PHENOMENALITY: *uncanny*
MYTHICITY: *poor*
FRYEAN MYTHOS: *adventure* 
CAMPBELLIAN FUNCTIONS: *psychological*


Usually when a studio gets the rights to a serial property, the filmmakers use the first entry as a template for future entries, and only change the basic model for the hero's adventures over considerable time (if at all).  Grand National Pictures, the first film-studio ever to adapt the adventures of the pulp-magazine hero The Shadow, broke that particular mold.  After coming out with just one film showing their hero "Lamont Cranston" (or "Granston," depending on the film) as a costumed crimefighter, their very next entry in this "series" re-imagined the character as a completely down-to-earth crime reporter.

Directed by Lynn Shores (whose only other noteworthy film in my book is CHARLIE CHAN AT THE WAX MUSEUM), THE SHADOW STRIKES is adapted from a Maxwell Grant Shadow story.  Indeed, the credits for STRIKES make pointed reference to the Shadow's origins as a "Street and Smith" character, though no such reference appears in the subsequent picture.  The story is an undistinguished mystery in the vein of "Who Killed the Rich Guy This Time," with a subplot involving the heroic "Lamont Granston" looking for the murderers of his father. This is apparently this Shadow's motive for having become a crimefighter.  I gather that by the end of the story he found them, because at the close Granston's confidante/butler wonders whether or not the hero wishes to retire the Shadow costume.  Frankly, I was too bored to follow the plot that closely.

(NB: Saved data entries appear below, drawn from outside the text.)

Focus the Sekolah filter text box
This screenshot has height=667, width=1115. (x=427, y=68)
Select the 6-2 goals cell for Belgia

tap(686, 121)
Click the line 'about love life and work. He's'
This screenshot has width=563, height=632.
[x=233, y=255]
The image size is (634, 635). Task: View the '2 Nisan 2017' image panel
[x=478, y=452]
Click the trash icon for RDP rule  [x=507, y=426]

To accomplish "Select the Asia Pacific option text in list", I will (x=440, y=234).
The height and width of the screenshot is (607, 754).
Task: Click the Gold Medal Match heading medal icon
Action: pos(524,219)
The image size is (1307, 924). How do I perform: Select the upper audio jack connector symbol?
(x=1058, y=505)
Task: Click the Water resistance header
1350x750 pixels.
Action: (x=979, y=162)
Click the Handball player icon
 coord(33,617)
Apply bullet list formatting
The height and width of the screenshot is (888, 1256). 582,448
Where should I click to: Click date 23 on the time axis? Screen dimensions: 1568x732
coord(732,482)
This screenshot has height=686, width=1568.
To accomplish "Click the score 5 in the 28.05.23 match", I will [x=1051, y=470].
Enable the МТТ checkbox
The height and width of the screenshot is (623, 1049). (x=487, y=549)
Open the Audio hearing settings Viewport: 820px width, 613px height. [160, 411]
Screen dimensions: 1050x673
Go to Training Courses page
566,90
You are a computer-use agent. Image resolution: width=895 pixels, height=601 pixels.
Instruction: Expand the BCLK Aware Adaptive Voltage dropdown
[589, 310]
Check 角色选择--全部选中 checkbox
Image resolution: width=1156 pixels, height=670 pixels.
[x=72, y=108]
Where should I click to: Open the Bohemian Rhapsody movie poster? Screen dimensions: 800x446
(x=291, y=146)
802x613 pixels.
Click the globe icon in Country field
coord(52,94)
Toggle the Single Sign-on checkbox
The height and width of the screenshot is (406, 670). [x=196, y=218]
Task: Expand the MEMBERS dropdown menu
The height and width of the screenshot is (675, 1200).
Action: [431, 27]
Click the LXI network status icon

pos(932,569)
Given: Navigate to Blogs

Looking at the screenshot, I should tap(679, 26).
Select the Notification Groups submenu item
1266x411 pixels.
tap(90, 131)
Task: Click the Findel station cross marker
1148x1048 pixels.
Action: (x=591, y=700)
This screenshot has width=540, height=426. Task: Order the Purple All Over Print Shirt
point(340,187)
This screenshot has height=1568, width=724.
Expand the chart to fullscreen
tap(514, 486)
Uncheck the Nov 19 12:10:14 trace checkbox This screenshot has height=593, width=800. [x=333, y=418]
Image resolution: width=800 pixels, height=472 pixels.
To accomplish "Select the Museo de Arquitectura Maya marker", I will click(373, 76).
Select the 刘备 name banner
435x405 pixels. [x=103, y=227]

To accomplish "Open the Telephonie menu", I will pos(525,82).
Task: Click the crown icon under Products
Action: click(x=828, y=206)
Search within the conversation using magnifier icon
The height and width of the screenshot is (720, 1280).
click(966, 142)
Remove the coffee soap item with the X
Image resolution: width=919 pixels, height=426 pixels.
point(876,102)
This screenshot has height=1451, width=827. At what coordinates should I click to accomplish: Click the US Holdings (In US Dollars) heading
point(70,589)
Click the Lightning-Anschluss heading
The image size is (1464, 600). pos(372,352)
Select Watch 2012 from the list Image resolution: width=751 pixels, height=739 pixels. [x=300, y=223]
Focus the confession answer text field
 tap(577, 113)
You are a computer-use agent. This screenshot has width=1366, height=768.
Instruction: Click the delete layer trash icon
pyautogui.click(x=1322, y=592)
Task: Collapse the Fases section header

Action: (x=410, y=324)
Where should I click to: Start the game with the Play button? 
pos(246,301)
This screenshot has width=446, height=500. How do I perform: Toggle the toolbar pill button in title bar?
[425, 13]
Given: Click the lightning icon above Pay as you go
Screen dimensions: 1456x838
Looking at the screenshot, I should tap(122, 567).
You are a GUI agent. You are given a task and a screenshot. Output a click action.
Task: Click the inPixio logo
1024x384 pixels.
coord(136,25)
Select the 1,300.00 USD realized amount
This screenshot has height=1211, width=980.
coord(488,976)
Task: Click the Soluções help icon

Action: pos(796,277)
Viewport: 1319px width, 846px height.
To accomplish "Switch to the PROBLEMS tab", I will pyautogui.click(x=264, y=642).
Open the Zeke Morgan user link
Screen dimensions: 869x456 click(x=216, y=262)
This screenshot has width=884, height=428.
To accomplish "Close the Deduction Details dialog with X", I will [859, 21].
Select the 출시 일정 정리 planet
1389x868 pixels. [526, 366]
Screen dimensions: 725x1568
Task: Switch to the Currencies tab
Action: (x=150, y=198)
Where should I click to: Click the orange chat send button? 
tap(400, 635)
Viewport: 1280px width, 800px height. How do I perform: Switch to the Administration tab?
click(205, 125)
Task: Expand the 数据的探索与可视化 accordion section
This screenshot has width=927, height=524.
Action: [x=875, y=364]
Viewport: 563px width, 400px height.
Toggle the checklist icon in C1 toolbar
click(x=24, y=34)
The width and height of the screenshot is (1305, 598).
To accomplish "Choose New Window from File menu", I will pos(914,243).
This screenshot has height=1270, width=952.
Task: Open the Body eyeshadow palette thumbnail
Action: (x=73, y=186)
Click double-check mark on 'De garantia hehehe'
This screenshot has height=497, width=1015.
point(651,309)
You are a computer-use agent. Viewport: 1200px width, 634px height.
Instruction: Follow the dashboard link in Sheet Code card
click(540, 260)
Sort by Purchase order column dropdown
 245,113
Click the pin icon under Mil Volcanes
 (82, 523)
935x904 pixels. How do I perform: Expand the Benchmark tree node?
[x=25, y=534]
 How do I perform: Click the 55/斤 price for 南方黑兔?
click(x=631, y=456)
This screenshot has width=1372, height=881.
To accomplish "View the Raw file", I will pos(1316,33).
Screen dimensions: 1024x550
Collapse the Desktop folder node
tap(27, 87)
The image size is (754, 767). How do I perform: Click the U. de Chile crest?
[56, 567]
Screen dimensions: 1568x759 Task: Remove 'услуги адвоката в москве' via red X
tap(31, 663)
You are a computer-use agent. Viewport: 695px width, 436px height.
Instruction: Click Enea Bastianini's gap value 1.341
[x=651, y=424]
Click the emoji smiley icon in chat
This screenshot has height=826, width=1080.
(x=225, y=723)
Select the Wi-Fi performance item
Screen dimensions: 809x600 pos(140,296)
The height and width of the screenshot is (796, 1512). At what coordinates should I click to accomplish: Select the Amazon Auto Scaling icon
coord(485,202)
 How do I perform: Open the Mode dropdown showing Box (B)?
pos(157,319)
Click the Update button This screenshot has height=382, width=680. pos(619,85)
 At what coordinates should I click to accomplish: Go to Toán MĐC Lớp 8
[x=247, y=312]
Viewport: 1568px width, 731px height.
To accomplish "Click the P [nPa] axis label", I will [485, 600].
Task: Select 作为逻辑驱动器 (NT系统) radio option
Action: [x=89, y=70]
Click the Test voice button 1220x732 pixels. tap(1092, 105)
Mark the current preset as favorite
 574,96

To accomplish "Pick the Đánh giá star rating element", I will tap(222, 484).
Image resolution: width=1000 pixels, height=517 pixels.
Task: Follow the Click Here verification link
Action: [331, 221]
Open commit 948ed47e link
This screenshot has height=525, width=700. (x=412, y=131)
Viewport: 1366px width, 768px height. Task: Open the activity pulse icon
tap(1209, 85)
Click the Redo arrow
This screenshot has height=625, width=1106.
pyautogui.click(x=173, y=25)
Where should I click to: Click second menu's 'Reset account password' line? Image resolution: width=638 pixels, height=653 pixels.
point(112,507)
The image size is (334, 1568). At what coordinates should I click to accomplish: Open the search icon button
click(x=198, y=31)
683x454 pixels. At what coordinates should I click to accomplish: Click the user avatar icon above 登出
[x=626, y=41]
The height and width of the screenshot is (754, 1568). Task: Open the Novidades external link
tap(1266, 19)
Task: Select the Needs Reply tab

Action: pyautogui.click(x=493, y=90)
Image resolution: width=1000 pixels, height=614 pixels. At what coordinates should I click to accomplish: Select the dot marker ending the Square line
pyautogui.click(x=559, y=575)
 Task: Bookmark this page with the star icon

LaRoque, an actor with a long list of silent and sound credits-- none of which I've seen-- acquits himself reasonably well in the Granston role, but Shadow fans then were surely disappointed that he only changed into a Shadow-like outfit twice in the film, and only very briefly.  When he first appears in a darkened room and gets the drop on a couple of crooks, he's wearing only a black hat and a black cloak, with nothing whatever to guard his face.  Author William Gibson detailed all sorts of illusionistic devices that the prose Shadow used to make it seem as if he disappeared before his opponents' eyes.  The Grand National Shadow looks like he could be exposed by shining a flashlight in his face.